_Data listing_:
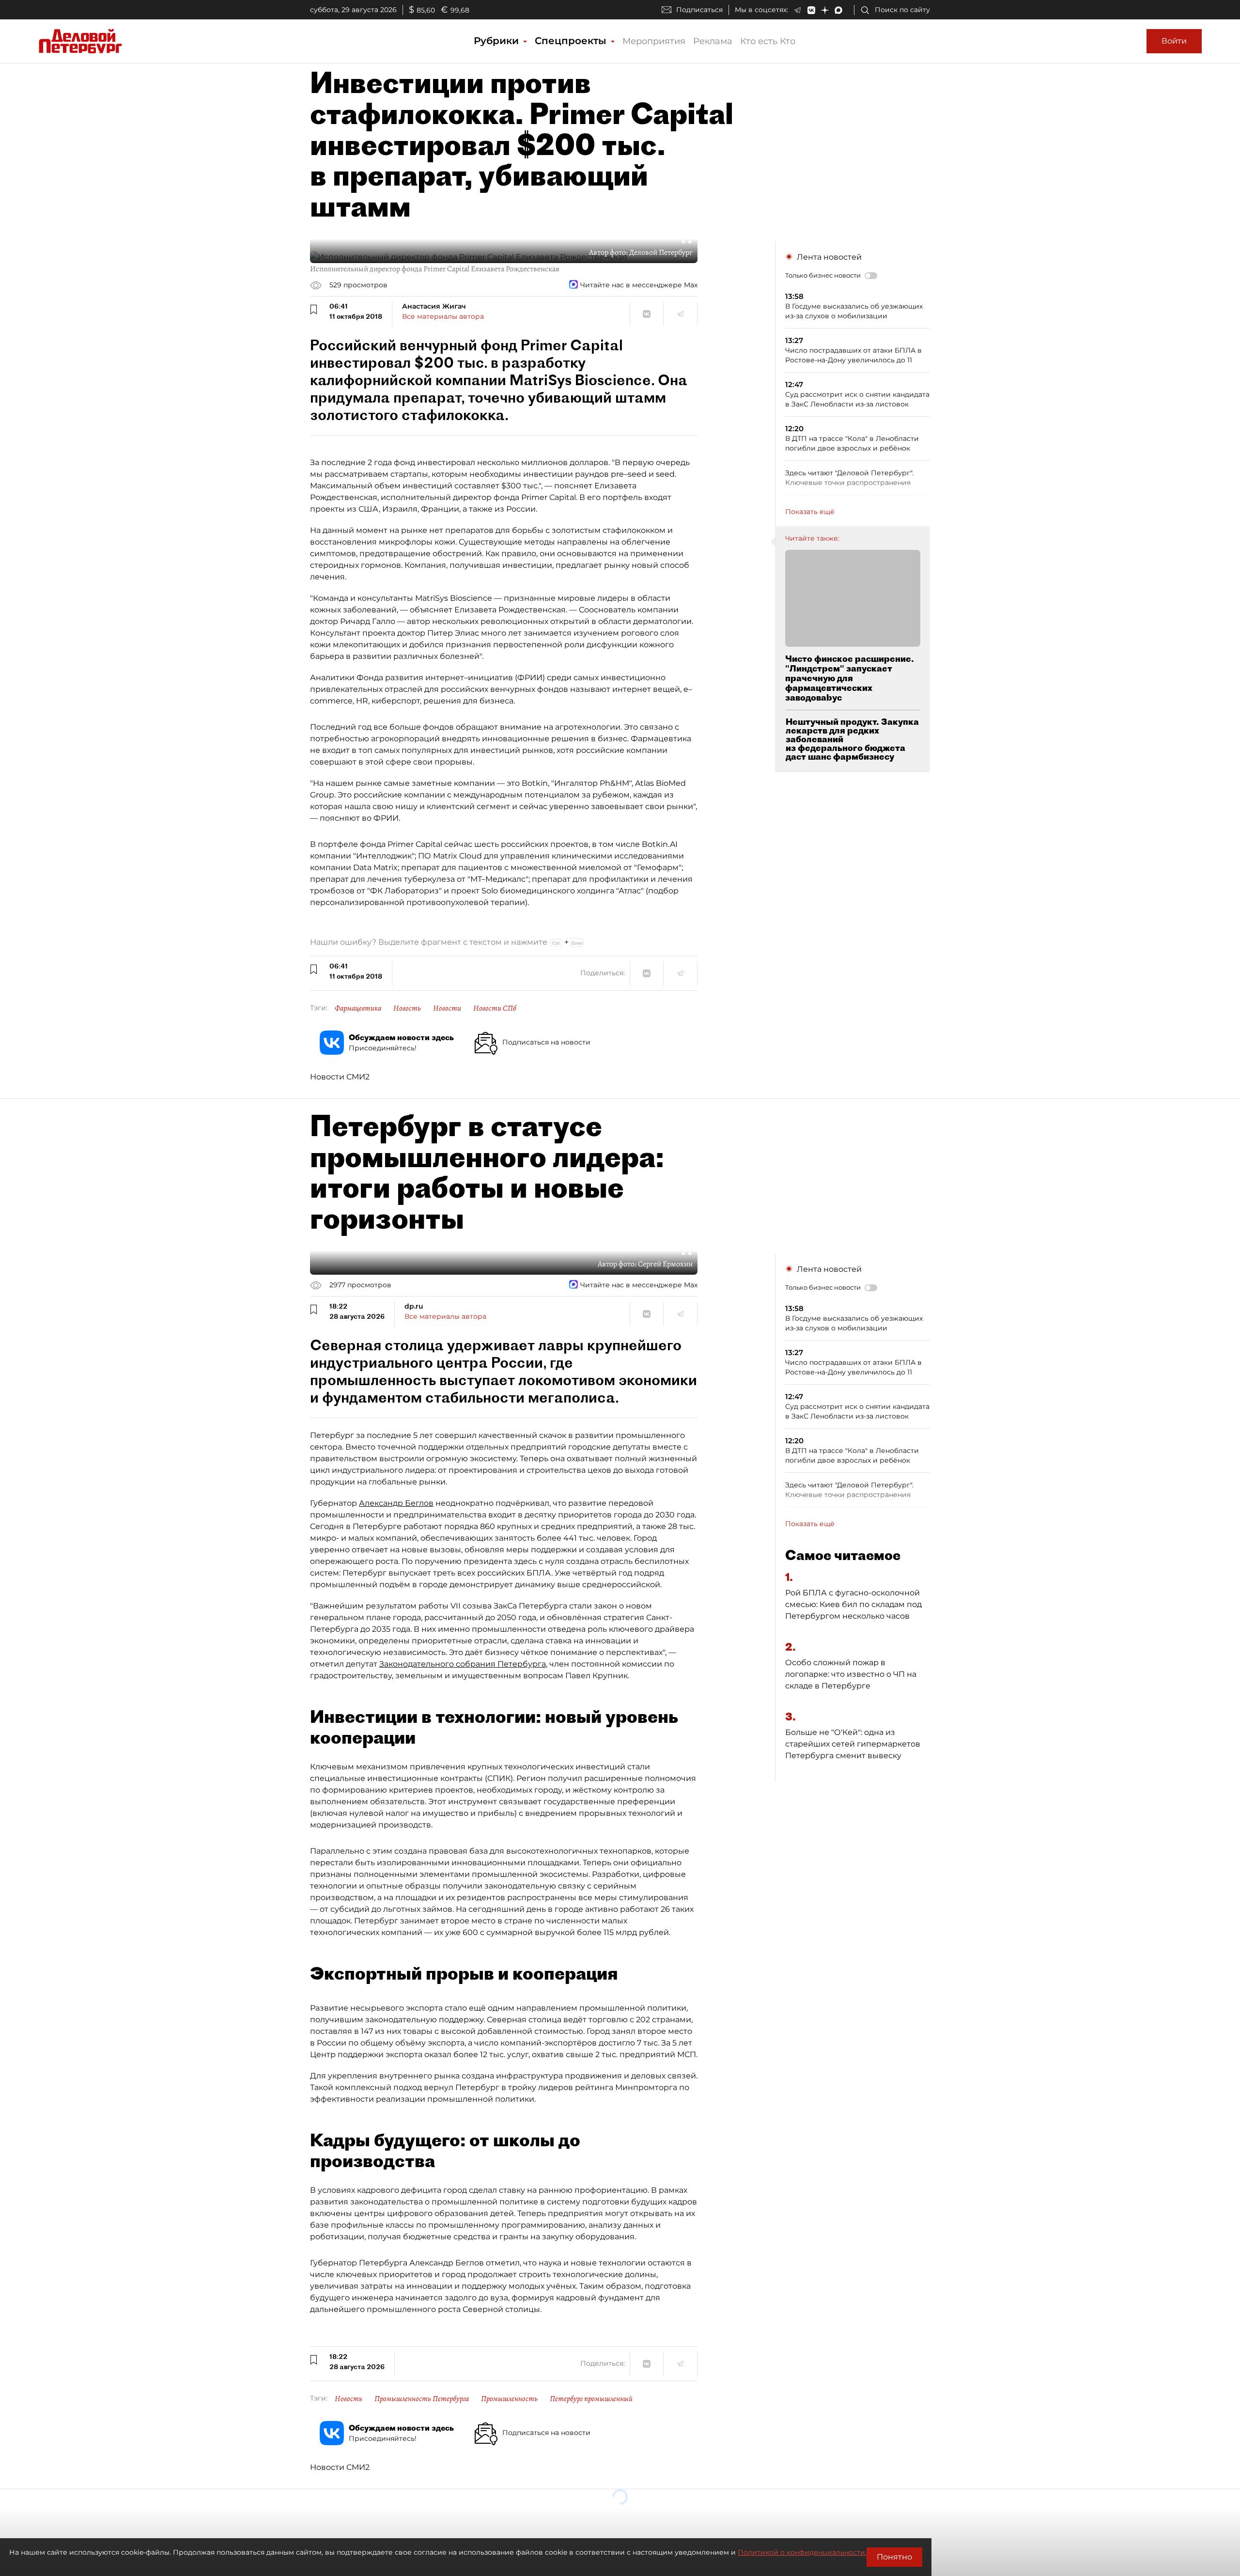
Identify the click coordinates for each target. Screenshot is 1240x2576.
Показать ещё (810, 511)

==

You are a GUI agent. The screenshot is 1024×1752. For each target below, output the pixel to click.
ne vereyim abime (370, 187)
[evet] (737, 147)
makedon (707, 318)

_Exercise instructions_: Print exactly the lines above, between the one holding "Identify the click" and the one holding "Показать ещё (810, 511)", inclusive, and nothing besides.

_Your solution_:
Identify the click coordinates for each target. Screenshot is 1240x2576.
Показать ещё (810, 511)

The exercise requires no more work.